- Opening Delimiter -

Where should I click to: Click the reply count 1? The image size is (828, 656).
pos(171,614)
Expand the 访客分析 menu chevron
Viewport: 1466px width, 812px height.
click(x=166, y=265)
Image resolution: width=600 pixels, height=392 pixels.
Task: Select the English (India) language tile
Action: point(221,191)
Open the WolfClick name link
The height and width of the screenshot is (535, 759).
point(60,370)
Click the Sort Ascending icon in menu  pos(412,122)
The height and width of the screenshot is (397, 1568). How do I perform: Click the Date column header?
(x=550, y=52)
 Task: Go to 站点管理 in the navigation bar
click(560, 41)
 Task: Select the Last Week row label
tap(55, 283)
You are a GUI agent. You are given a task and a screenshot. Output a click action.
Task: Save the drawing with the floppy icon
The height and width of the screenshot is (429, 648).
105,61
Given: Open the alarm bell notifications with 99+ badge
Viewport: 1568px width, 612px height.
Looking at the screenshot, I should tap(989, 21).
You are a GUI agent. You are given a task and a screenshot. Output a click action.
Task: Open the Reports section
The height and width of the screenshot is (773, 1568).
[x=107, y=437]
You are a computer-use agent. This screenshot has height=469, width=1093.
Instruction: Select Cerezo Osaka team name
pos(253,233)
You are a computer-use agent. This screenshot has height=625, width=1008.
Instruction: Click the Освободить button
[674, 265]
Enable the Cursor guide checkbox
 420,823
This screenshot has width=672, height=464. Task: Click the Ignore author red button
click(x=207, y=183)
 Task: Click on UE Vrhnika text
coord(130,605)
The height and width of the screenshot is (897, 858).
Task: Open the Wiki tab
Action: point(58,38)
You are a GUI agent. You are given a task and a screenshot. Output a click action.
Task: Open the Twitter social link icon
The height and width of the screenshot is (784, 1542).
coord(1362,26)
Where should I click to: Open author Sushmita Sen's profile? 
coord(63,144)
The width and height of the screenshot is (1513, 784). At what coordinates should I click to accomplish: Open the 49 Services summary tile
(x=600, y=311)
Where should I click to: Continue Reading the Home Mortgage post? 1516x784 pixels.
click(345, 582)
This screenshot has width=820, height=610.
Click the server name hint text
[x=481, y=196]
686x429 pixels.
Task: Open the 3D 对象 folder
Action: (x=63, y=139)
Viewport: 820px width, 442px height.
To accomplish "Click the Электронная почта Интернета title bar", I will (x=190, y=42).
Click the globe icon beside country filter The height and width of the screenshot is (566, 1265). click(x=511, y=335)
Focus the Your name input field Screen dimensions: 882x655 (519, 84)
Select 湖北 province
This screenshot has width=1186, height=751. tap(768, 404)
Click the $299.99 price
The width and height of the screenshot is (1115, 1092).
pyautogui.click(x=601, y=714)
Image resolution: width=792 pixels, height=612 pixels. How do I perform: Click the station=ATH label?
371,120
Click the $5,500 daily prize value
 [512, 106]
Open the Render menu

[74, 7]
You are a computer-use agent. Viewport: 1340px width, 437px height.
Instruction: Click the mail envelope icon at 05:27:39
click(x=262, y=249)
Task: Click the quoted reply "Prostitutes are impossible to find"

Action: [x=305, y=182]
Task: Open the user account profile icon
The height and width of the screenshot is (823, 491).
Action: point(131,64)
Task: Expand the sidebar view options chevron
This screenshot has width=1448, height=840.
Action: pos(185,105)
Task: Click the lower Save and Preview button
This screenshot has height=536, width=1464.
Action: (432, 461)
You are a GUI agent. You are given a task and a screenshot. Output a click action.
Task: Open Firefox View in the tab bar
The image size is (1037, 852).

- Closing Delimiter -

Activity:
Print the records again, exactly as they stand above.

Your response:
Where should I click to: Click the reply count 1? The image size is (828, 656).
pos(171,614)
Expand the 访客分析 menu chevron
Viewport: 1466px width, 812px height.
click(x=166, y=265)
Image resolution: width=600 pixels, height=392 pixels.
Task: Select the English (India) language tile
Action: point(221,191)
Open the WolfClick name link
The height and width of the screenshot is (535, 759).
point(60,370)
Click the Sort Ascending icon in menu  pos(412,122)
The height and width of the screenshot is (397, 1568). How do I perform: Click the Date column header?
(x=550, y=52)
 Task: Go to 站点管理 in the navigation bar
click(560, 41)
 Task: Select the Last Week row label
tap(55, 283)
You are a GUI agent. You are given a task and a screenshot. Output a click action.
Task: Save the drawing with the floppy icon
The height and width of the screenshot is (429, 648).
105,61
Given: Open the alarm bell notifications with 99+ badge
Viewport: 1568px width, 612px height.
Looking at the screenshot, I should tap(989, 21).
You are a GUI agent. You are given a task and a screenshot. Output a click action.
Task: Open the Reports section
The height and width of the screenshot is (773, 1568).
[x=107, y=437]
You are a computer-use agent. This screenshot has height=469, width=1093.
Instruction: Select Cerezo Osaka team name
pos(253,233)
You are a computer-use agent. This screenshot has height=625, width=1008.
Instruction: Click the Освободить button
[674, 265]
Enable the Cursor guide checkbox
 420,823
This screenshot has width=672, height=464. Task: Click the Ignore author red button
click(x=207, y=183)
 Task: Click on UE Vrhnika text
coord(130,605)
The height and width of the screenshot is (897, 858).
Task: Open the Wiki tab
Action: point(58,38)
You are a GUI agent. You are given a task and a screenshot. Output a click action.
Task: Open the Twitter social link icon
The height and width of the screenshot is (784, 1542).
coord(1362,26)
Where should I click to: Open author Sushmita Sen's profile? 
coord(63,144)
The width and height of the screenshot is (1513, 784). At what coordinates should I click to accomplish: Open the 49 Services summary tile
(x=600, y=311)
Where should I click to: Continue Reading the Home Mortgage post? 1516x784 pixels.
click(345, 582)
This screenshot has width=820, height=610.
Click the server name hint text
[x=481, y=196]
686x429 pixels.
Task: Open the 3D 对象 folder
Action: (x=63, y=139)
Viewport: 820px width, 442px height.
To accomplish "Click the Электронная почта Интернета title bar", I will (x=190, y=42).
Click the globe icon beside country filter The height and width of the screenshot is (566, 1265). click(x=511, y=335)
Focus the Your name input field Screen dimensions: 882x655 (519, 84)
Select 湖北 province
This screenshot has width=1186, height=751. tap(768, 404)
Click the $299.99 price
The width and height of the screenshot is (1115, 1092).
pyautogui.click(x=601, y=714)
Image resolution: width=792 pixels, height=612 pixels. How do I perform: Click the station=ATH label?
371,120
Click the $5,500 daily prize value
 [512, 106]
Open the Render menu

[74, 7]
You are a computer-use agent. Viewport: 1340px width, 437px height.
Instruction: Click the mail envelope icon at 05:27:39
click(x=262, y=249)
Task: Click the quoted reply "Prostitutes are impossible to find"

Action: [x=305, y=182]
Task: Open the user account profile icon
The height and width of the screenshot is (823, 491).
Action: point(131,64)
Task: Expand the sidebar view options chevron
This screenshot has width=1448, height=840.
Action: pos(185,105)
Task: Click the lower Save and Preview button
This screenshot has height=536, width=1464.
Action: (432, 461)
You are a GUI agent. You are given a task and a screenshot. Output a click action.
Task: Open Firefox View in the tab bar
The image size is (1037, 852).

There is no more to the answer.